Your assignment:
Without the pictures, write out all the lines below exactly as they appear.

*** Opening of Material to process ***

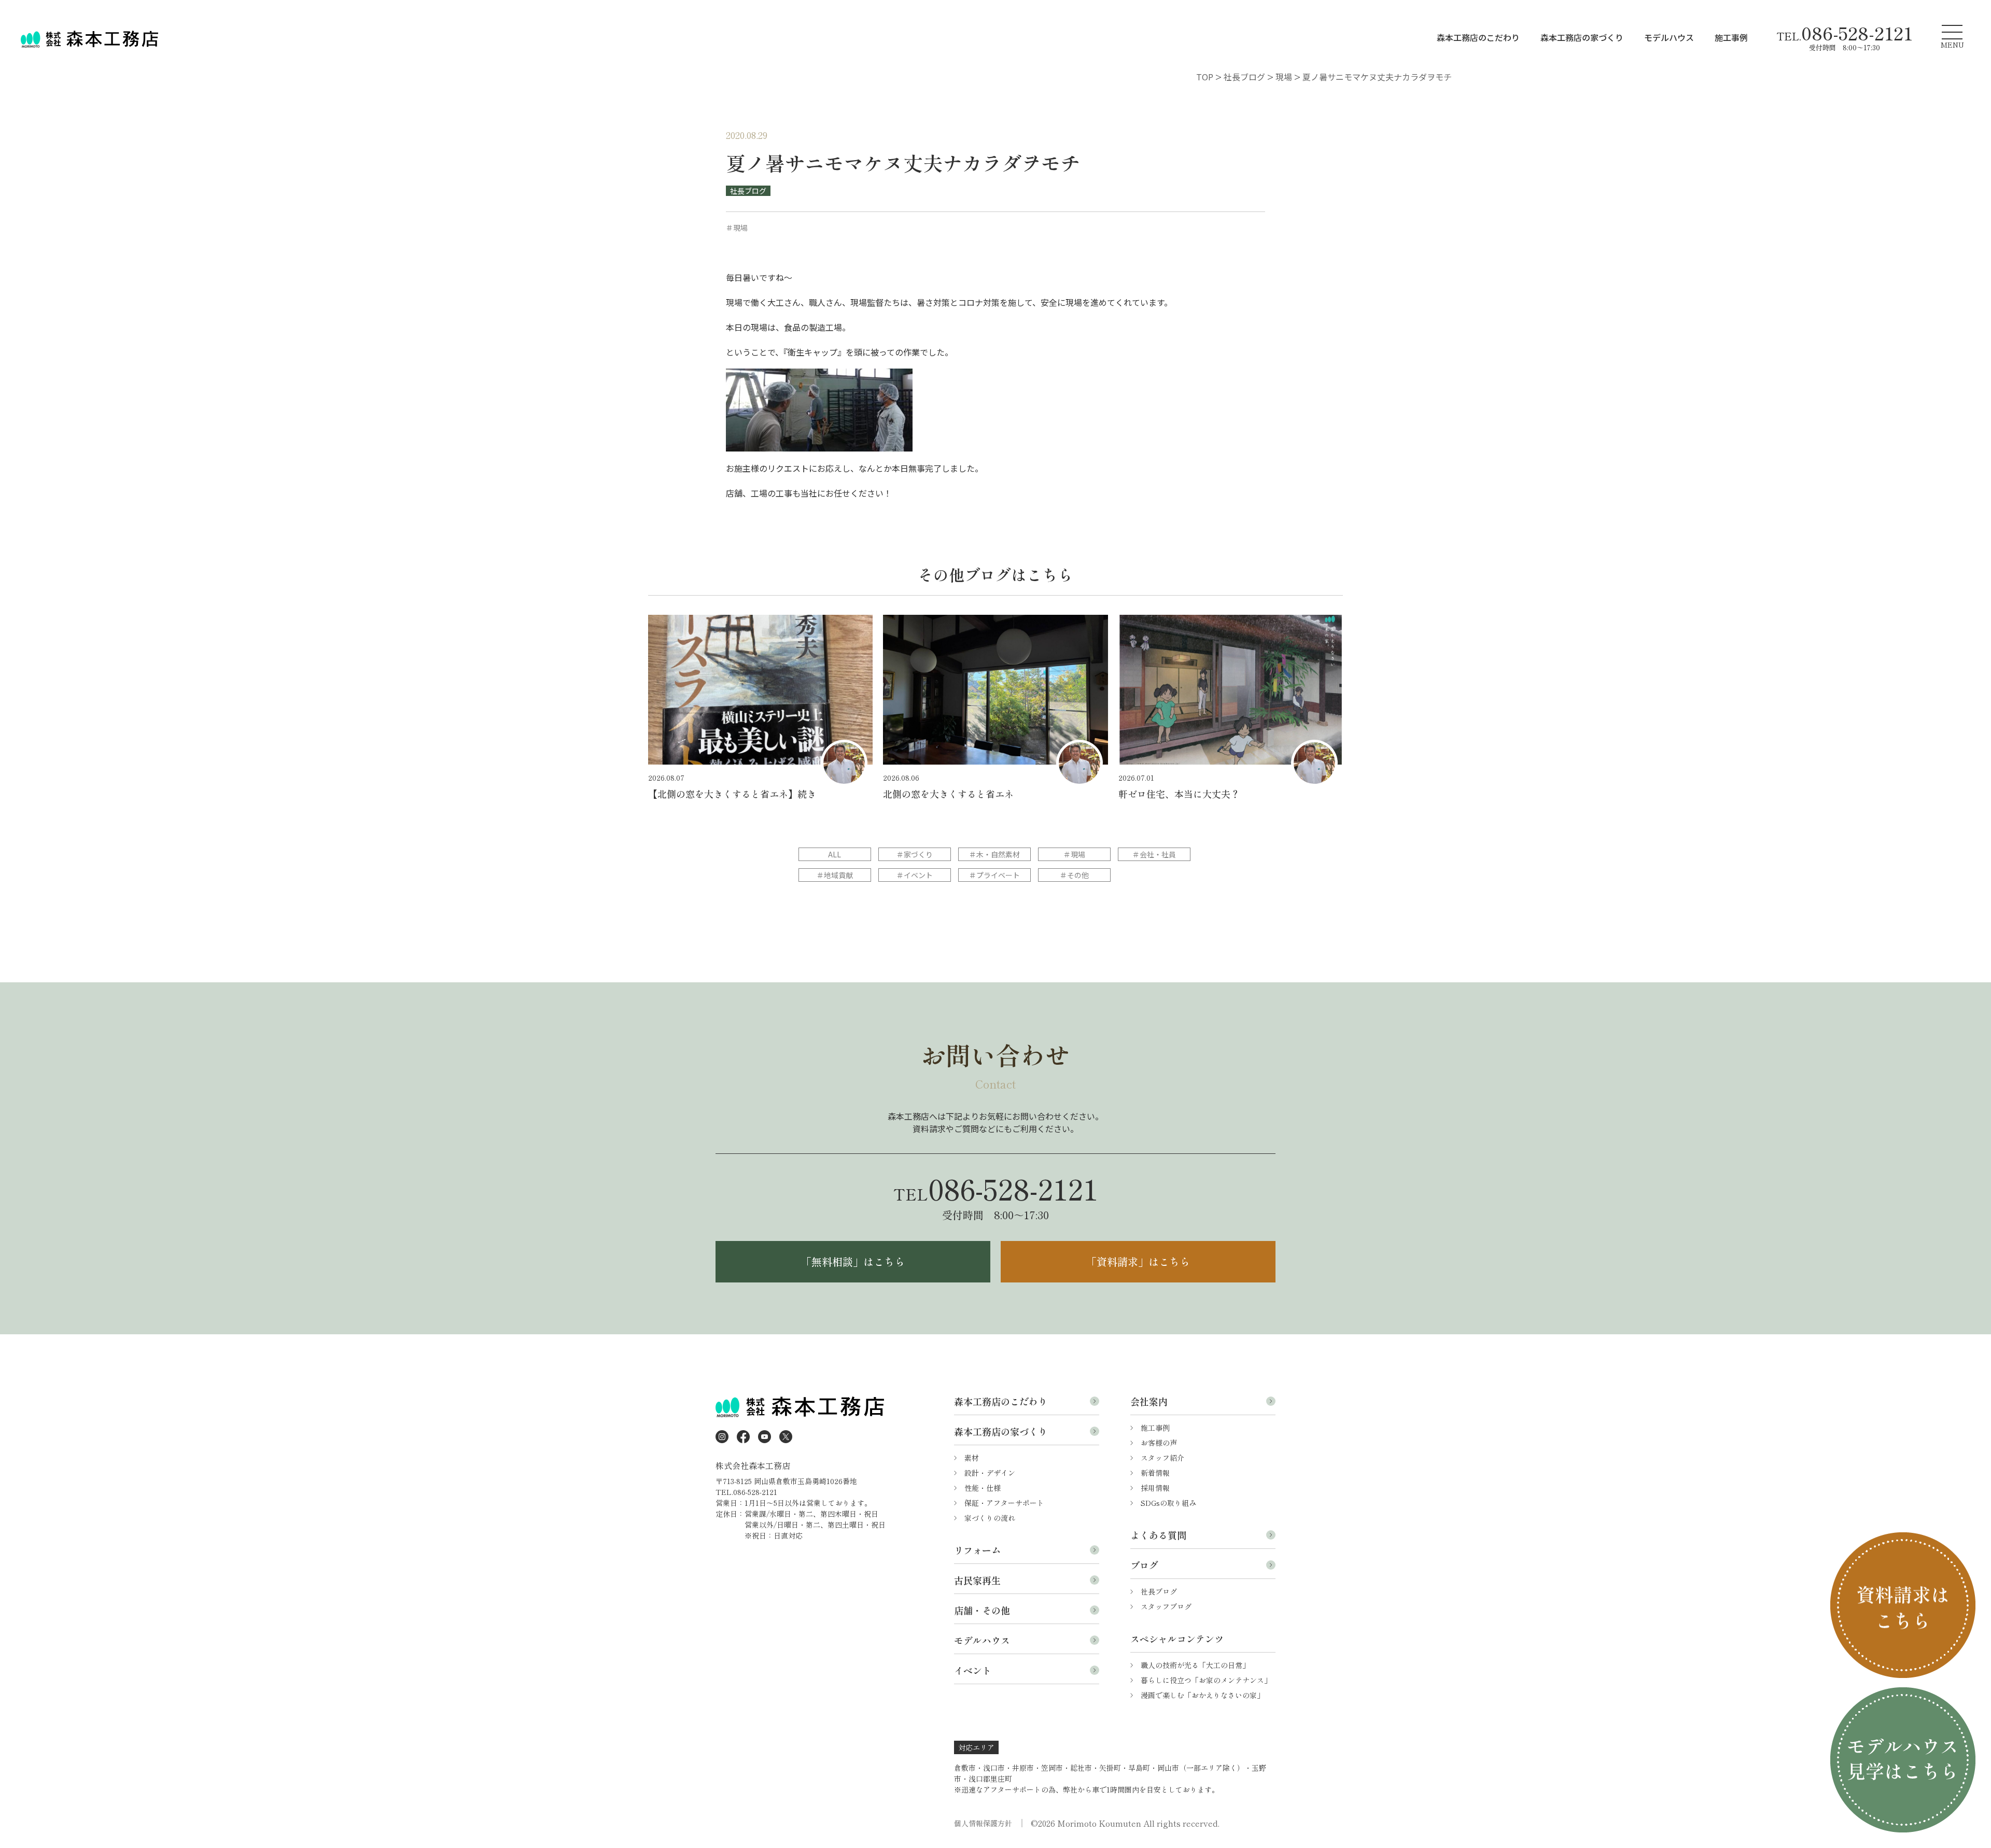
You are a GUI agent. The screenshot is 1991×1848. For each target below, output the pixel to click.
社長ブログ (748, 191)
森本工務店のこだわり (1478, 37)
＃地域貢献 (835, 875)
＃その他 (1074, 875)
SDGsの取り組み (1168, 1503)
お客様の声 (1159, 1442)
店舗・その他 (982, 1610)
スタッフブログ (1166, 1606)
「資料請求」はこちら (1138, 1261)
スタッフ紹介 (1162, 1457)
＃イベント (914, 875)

*** Close of Material to process ***

Result of the task:
You are a GUI agent. The screenshot is 1991×1848. For each target below, output the pixel to click.
社長ブログ (748, 191)
森本工務店のこだわり (1478, 37)
＃地域貢献 (835, 875)
＃その他 (1074, 875)
SDGsの取り組み (1168, 1503)
お客様の声 (1159, 1442)
店舗・その他 (982, 1610)
スタッフブログ (1166, 1606)
「資料請求」はこちら (1138, 1261)
スタッフ紹介 (1162, 1457)
＃イベント (914, 875)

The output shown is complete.